The legacy of Japanese samurai swords has been passed to the founder of Kanetsugu from generation to generation since the Jow era (1345-1349). This legacy is carried on to their kitchen knives. Created by combining state of the art technology and ancient craftsmanship they bring the sharpness of Japanese samurai swords to culinary knives.
The Kiwami Series knives are forged from a 63-layer Damascus steel with a core of SPG2 (Super Gold 2),which is popular in Japan but difficult to find elsewhere. SPG2 (alias powder stainless steel / high-speed steel) performs admirably in all four major properties required for the best quality of knife – “high hardness, high toughness, wear resistance, and corrosion resistance.” The blade is ground using a special method to achieve the same cut as traditional Japanese swords that is a relatively curved known as Hamaguri-ha(Clam Shell), the advantages of which are high durability and exceptional cutting performance.
The blade is finished with a DLC (Diamond like Carbon) coating that is as hard as diamond and is very wear, scratch, and corrosion resistant to achieve a “unique” aesthetic. The gorgeous, very durable, and easy-to-clean laminated hardwood handle is octagonal in form and has uneasy-to-grip design Each knife is packaged in its original wooden gift box.
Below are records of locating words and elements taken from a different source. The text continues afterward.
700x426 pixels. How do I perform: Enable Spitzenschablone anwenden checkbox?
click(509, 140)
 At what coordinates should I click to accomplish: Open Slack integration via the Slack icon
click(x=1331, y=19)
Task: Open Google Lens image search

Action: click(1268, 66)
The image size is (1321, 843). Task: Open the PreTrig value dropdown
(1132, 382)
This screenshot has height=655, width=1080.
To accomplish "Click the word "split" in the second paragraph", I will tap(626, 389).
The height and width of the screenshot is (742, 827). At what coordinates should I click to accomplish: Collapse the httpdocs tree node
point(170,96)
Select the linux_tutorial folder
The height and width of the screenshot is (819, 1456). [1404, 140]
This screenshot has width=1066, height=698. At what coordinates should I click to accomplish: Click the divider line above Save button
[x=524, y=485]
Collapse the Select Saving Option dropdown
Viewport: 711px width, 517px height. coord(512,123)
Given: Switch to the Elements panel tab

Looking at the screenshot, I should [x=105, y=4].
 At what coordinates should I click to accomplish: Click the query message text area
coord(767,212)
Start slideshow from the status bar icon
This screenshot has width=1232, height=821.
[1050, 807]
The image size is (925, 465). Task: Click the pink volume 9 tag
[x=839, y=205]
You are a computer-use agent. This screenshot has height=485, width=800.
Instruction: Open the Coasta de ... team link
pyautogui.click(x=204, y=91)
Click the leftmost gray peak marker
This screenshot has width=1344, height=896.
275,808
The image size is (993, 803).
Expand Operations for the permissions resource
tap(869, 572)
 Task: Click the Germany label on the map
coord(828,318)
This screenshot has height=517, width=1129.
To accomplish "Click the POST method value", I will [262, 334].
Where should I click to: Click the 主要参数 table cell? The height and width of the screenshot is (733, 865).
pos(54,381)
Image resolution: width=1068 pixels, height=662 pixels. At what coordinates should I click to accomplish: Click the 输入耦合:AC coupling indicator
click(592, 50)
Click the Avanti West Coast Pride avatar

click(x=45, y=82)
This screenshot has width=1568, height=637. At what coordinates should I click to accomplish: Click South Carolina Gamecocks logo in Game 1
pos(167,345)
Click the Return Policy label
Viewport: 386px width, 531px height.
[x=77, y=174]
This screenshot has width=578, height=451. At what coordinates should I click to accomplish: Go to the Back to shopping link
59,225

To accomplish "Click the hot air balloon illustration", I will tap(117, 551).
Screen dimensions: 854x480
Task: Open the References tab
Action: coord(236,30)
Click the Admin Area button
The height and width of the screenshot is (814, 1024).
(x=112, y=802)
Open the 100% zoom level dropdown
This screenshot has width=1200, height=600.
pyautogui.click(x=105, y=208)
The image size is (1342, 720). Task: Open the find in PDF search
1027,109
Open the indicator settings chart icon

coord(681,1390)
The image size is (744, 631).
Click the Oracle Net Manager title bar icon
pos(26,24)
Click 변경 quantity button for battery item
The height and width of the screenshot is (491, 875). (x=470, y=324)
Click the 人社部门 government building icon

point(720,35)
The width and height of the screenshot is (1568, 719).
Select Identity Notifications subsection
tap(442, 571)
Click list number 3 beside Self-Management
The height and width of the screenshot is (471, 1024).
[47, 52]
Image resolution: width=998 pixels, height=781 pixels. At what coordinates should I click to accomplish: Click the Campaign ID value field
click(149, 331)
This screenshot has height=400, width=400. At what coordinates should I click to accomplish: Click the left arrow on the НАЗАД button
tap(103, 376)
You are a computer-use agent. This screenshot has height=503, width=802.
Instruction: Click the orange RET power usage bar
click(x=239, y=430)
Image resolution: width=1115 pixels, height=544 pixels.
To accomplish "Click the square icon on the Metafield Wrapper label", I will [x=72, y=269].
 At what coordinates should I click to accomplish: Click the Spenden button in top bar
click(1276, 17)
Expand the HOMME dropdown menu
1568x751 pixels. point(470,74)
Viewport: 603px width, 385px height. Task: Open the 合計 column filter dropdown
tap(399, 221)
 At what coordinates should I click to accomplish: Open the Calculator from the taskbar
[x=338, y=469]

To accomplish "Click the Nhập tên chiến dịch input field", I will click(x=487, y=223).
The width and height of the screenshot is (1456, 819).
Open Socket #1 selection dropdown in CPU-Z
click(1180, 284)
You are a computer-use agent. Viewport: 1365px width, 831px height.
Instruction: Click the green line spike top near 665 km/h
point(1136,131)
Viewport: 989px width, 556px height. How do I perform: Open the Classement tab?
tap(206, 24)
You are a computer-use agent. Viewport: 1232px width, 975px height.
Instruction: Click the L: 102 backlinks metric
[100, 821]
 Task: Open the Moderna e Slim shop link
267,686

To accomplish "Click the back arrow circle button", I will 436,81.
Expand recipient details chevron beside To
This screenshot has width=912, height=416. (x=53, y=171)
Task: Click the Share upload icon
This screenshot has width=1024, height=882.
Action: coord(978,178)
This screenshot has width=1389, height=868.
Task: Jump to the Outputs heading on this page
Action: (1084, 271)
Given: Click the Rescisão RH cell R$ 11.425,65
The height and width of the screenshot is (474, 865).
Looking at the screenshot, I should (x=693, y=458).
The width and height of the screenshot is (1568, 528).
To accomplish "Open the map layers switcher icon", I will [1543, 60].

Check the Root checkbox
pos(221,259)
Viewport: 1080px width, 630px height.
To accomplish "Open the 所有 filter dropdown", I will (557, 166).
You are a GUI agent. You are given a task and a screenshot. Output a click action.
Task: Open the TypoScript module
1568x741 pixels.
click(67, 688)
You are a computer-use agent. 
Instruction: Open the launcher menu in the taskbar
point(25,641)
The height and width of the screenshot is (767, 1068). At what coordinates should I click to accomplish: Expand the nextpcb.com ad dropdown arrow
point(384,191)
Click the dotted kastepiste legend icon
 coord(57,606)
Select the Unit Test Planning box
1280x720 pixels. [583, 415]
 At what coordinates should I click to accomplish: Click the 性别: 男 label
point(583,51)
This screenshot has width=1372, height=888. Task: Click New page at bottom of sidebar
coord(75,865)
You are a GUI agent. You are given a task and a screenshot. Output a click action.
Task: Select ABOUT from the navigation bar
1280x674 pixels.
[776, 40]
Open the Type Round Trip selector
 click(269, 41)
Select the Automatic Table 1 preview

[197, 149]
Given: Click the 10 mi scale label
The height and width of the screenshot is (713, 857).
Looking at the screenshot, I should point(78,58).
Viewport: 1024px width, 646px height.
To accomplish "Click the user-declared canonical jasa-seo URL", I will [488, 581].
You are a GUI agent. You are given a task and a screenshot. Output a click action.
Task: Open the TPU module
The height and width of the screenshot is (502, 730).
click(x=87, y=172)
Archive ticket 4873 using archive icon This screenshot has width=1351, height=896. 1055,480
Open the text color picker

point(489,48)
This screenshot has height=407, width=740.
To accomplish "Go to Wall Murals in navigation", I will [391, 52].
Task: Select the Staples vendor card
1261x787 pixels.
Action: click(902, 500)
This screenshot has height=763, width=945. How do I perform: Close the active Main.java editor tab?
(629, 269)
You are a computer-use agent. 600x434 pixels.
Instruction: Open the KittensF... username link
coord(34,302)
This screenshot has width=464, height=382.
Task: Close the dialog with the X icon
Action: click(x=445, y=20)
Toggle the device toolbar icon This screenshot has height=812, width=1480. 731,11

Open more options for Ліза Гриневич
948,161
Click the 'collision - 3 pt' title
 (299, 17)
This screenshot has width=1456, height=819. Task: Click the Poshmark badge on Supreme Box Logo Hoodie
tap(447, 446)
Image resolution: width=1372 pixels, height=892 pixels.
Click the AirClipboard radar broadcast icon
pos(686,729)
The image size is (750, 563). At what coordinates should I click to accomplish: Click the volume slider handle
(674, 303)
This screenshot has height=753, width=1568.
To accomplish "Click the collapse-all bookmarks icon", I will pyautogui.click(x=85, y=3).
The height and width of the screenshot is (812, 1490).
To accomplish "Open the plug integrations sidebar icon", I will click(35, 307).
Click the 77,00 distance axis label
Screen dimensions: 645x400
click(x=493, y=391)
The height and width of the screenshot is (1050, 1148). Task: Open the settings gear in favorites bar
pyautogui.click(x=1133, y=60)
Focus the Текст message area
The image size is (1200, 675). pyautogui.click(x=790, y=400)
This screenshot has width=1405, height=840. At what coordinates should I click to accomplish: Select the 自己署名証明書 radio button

Please Note: The handle colour varies from light to quite deep ochre
SANTOKU (San – 3 & Toku – benefit):
This is the classic Japanese chef’s knife. It is flat from the handle end for about ½ way to the tip and then gently curves to a point. It is ideal for straight vertical chopping, horizontal slicing and roll cutting.
Function – Multi-purpose chef knife. For Slicing, Dicing and Mincing of vegetables, meat and fish.
Normal length – 165mm to 180mm (smaller 140mm are available in a few collections)
Tip: The 170mm/180mm is the most popular multipurpose knife.